There are enough fish in our seas – don’t lock us out!
Seafood Industry Australia (SIA), the national peak-body representing the Australian seafood industry, welcomes the latest rebuttal to the tale of doom and gloom put forward by Edgar etal. regarding the state of Australia’s oceans and the need for more marine parks.
“This is far more than an academic debate. There was considerable media interest in the ‘Edgar’ paper, but very little pick up of the alternate perspectives of other reputable scientists,” SIA CEO Jane Lovell said.
This leaves the community with the false impression that our oceans are overfished and the solution is more marine parks, which is unacceptable.
The attacks on fisheries management and fisheries science, based on the belief that marine parks solve everything, cannot go unchallenged. Fisheries management is far more responsive and adaptable than marine parks and ‘set and forget’ lines on maps.
As we head into the Federal Election, Labor is promising to increase the lock outs for commercial and recreational fishers. The community should be reassured that the doom and gloom about Australia’s oceans just isn’t true.
Based on scientifically robust fish stock assessments locking out commercial fishers is unjustified. The result will be increases in imported seafood, much of which is not as sustainably produced as our local product.
The latest paper by Gaughan et al. (2019) rejects the claims Australian fishery stocks are suffering rapid declines and an expanded network of ‘no‐fishing’ reserves is required to meet sustainability targets. It points to errors in the Edgar paper regarding interpretation of data.
“It’s really quite a basic problem – taking a couple of observations and drawing much larger conclusions isn’t valid. As the Gaughan paper points out, a single case study isn’t enough to make such broad and sweeping claims,” Ms Lovell said.
And to suggest locking up ocean is the solution verges on irresponsible.
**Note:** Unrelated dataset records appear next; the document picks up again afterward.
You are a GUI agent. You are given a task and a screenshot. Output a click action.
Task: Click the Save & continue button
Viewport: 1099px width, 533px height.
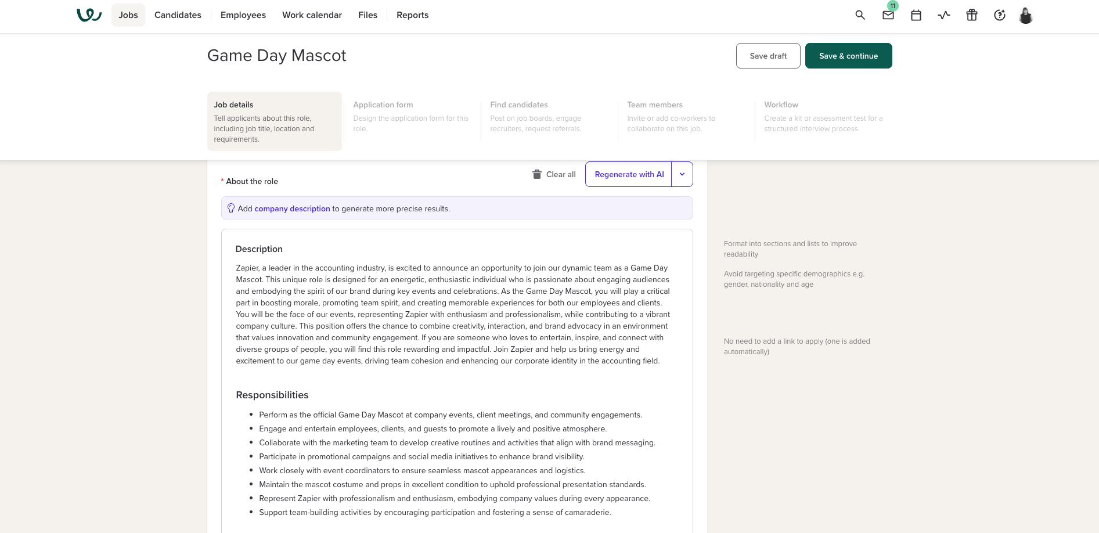coord(848,56)
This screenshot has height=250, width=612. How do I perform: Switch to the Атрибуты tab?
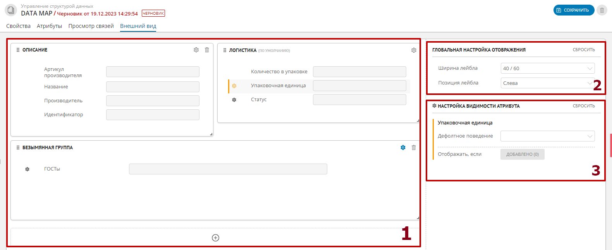click(x=49, y=26)
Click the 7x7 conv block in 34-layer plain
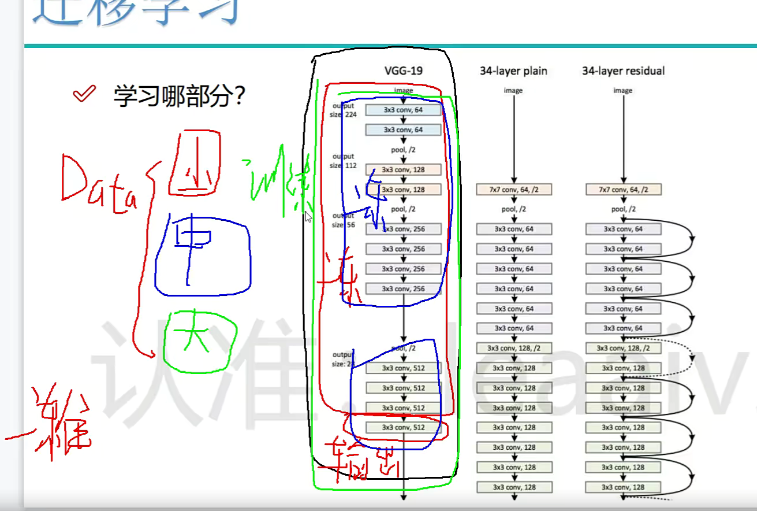Screen dimensions: 757x511 [513, 190]
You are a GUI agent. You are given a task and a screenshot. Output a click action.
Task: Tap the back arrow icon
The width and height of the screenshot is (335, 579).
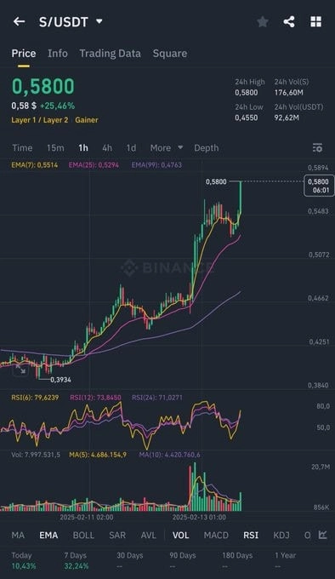[x=20, y=22]

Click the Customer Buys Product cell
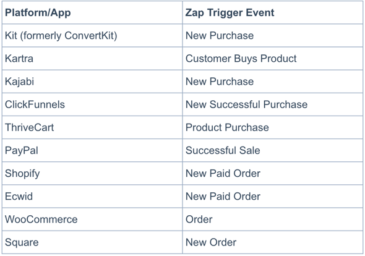273,58
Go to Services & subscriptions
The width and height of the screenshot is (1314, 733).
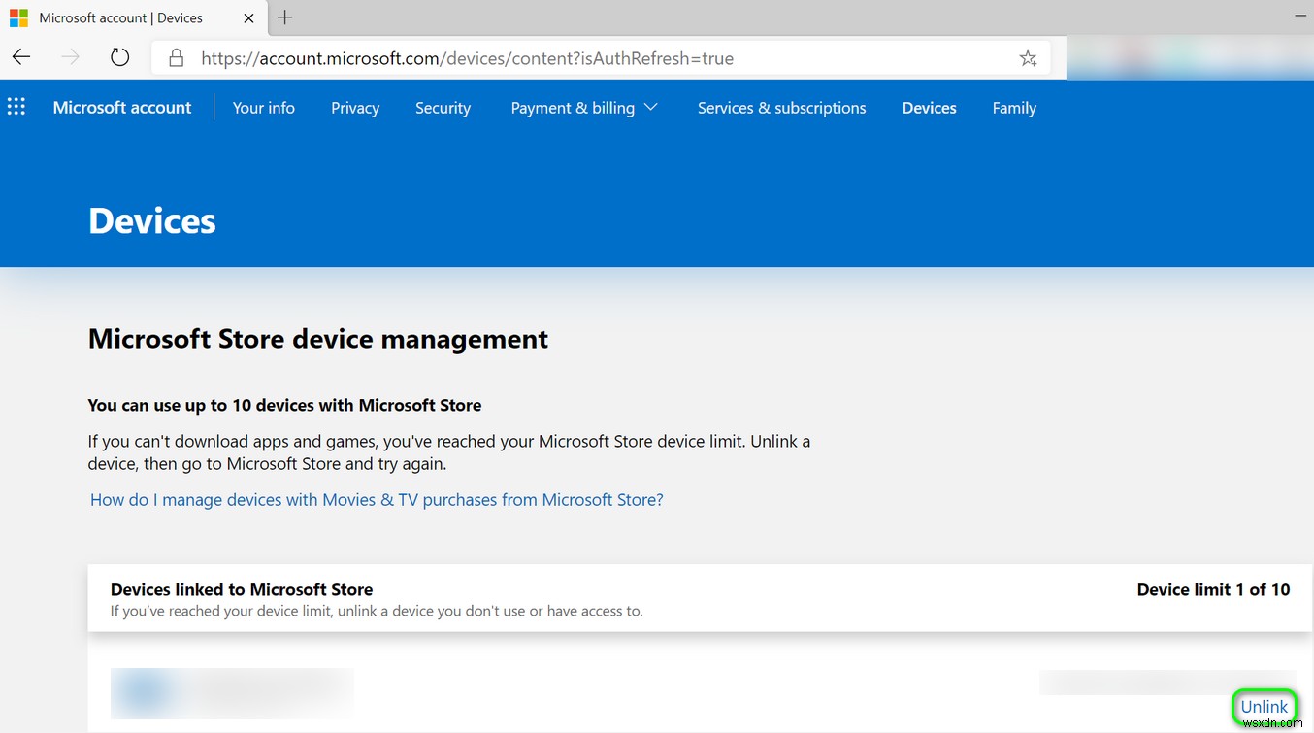[x=781, y=108]
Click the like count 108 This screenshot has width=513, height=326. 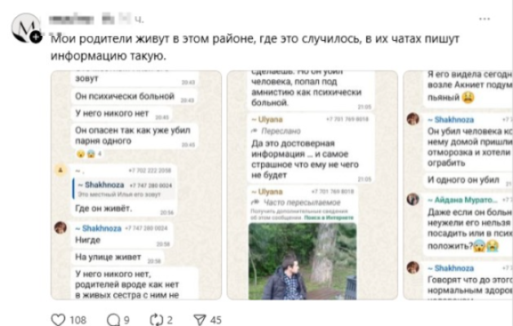click(x=77, y=319)
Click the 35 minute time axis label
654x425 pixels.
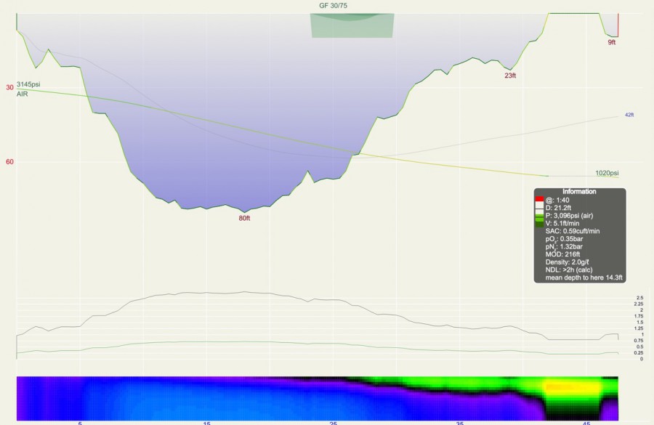(461, 421)
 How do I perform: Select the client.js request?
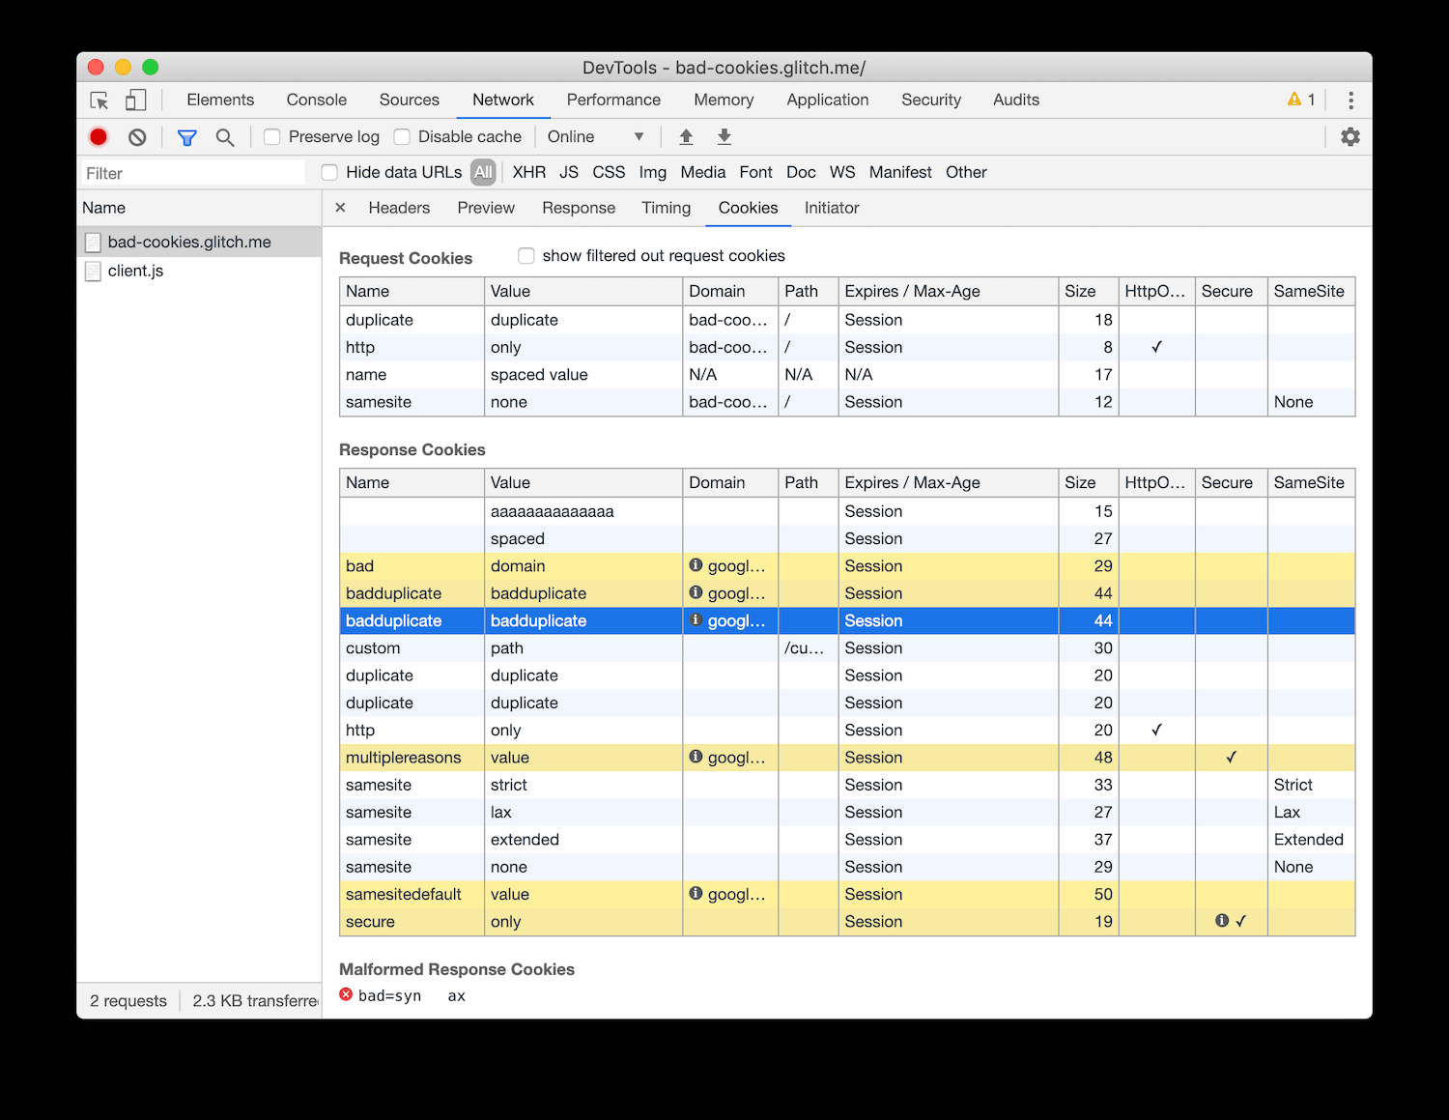135,271
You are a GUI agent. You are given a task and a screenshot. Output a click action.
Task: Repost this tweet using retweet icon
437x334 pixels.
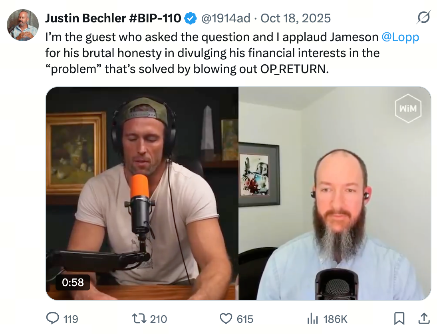[139, 318]
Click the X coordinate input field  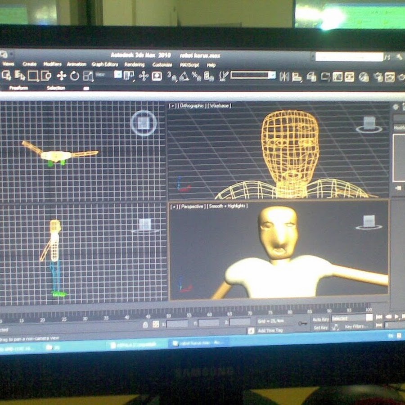pyautogui.click(x=177, y=323)
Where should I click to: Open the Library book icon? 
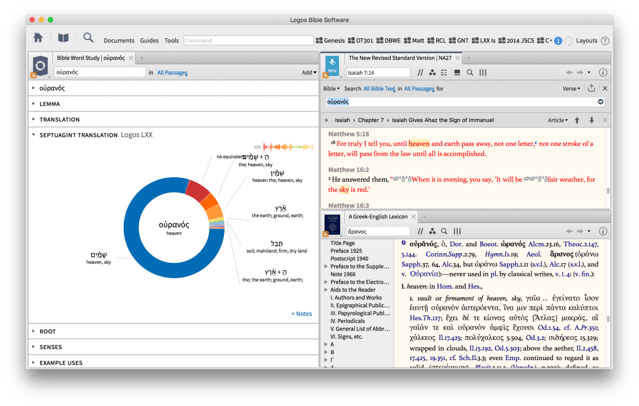click(x=63, y=38)
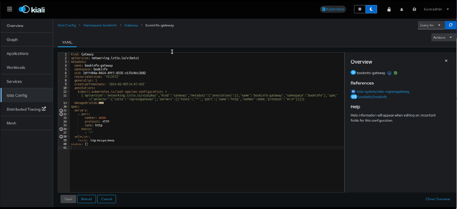
Task: Open the notifications bell
Action: tap(402, 9)
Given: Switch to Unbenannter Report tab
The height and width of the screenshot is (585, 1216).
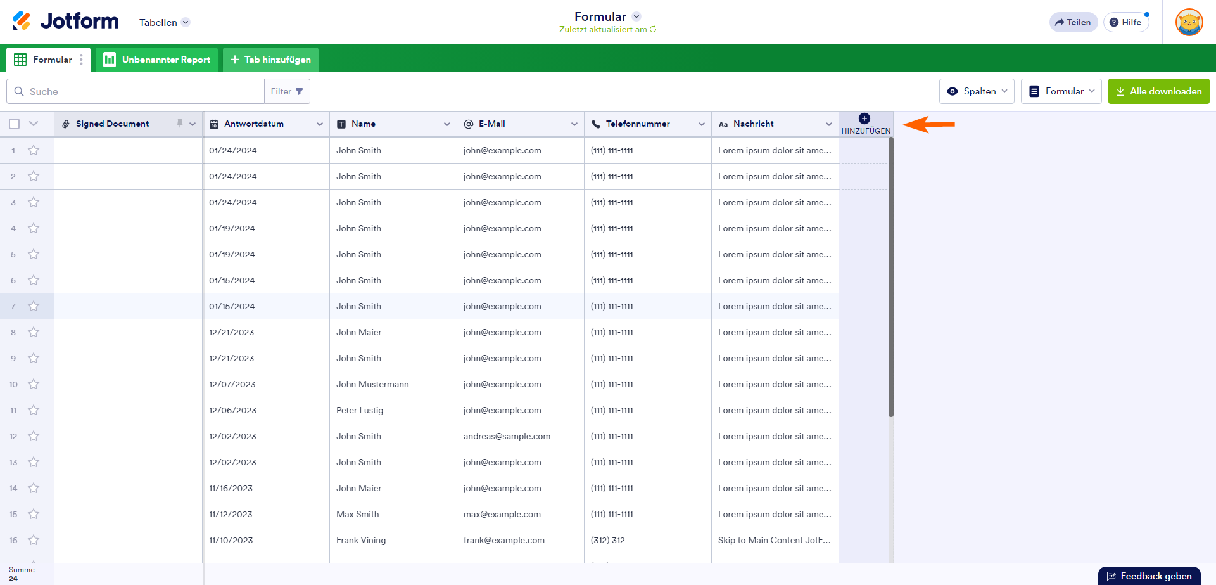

“The Australian seafood industry supports a system of comprehensive, adequate and representative marine parks. But let’s be clear, marine parks are for managing ecological features, they are not a fisheries management tool,” Ms Lovell said
“As fishers our priority is the ocean. We advocate the health, sustainability and future of our ocean. Our aim is to keep providing fantastic Australian seafood to Australians.”